Dr. Ankuda said hospitalization costs are sometimes higher for Medicare Advantage but agreed that costs for doctor visits are often lower with Medicare Advantage plans than with traditional Medicare.

So while the overarching goal of Medicare Advantage makes sense, Dr. Candler said, the actual physician experience of working with Medicare Advantage can be challenging.

What challenges might physicians experience when treating patients in a Medicare Advantage plan?

“The plan itself has control over what it will pay for and they’re much more aggressive about it than traditional Medicare,” Dr. Candler said. Medicare Advantage plans are often structured as health maintenance organizations, with narrow provider networks and extensive prior authorization requirements.

Dr. Candler gave an example of a plan that offers transportation to medical appointments – a seemingly great benefit. But what if someone needs to see a cardiologist and the only cardiologist within the plan is 100 miles away? That’s too far for the transportation benefit, it turns out.

Or a Medicare Advantage plan requires a physician to first do a physical exam before ordering an MRI, even though in the physician’s judgment only the MRI will have diagnostic value. Or the plan denies coverage for a service that’s already occurred. These practices aim to weed out unnecessary care but at the cost of patient confusion or physician time in arguing why something should be covered.

“The argument from us as physicians would be, ‘Just trust us to practice good medicine,’” Dr. Candler said.

Beside these concerns at the physician level, the regulations surrounding Medicare Advantage plans may open the door to billing fraud.

How do Medicare Advantage Plans interact with diagnosis codes?

“I just can’t stand when I see fraud in the health care system,” said Nancy Keating, MD, MPH, an internist at Brigham and Women’s Hospital and a health policy professor at Harvard Medical School, both in Boston.

This July, Dr. Keating published a report in the Annals of Internal Medicine about a patient of hers whose health insurer – a Medicare Advantage plan – claimed had diabetes with comorbidities and was morbidly obese. None of this was true. But submitting such diagnoses to CMS would suggest that Dr. Keating’s patient was especially ill, leading to greater reimbursements from CMS for covering her care.

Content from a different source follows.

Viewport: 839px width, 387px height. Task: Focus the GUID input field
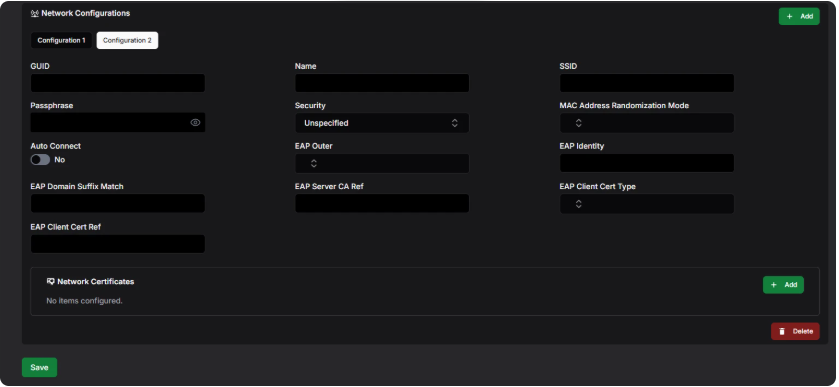(x=118, y=83)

“I’m not averse to paying plans that are taking care of sicker patients more, but we need to figure out who those patients truly are,” Dr. Keating said.

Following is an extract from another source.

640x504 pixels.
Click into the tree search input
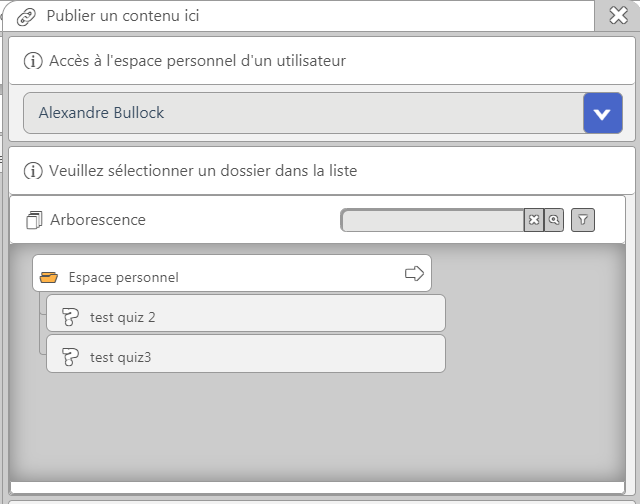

“It is absolutely true and widely proven that Medicare Advantage plans do a lot of clever things” to inflate diagnoses, added Dr. Ankuda. Also, she said that Medicare Advantage plan representatives would say this is legitimate work, as the entire point of Medicare Advantage is to pay more for caring for sicker patients.

“I don’t think anyone here is acting in bad faith. It’s just that [there are] very different incentives,” Dr. Ankuda said.

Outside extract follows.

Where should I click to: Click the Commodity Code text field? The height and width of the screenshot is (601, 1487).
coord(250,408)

How can Medicare Advantage be improved?

Dr. Keating believes that CMS should reduce the number of diagnosis codes allowed within Medicare Advantage to thwart the potential for upcoding. Dr. Ankuda thinks the biggest problem is that there is no good way for patients to choose among Medicare Advantage plans.

“I don’t see it as Medicare Advantage is bad or Medicare Advantage is good. MA plans are incredibly diverse,” Dr. Ankuda said. The problem is that it’s very hard for patients to tell which plans are delivering the best care, what their out-of-pocket costs will actually be, or how often a plan denies payment.

Dr. Ankuda argues for much more data transparency around such plan factors.

Dr. Candler and Dr. Ankuda had no relevant conflicts. Dr. Keating is a consultant to the Research Triangle Institute, which advises CMS about Medicare Advantage billing codes.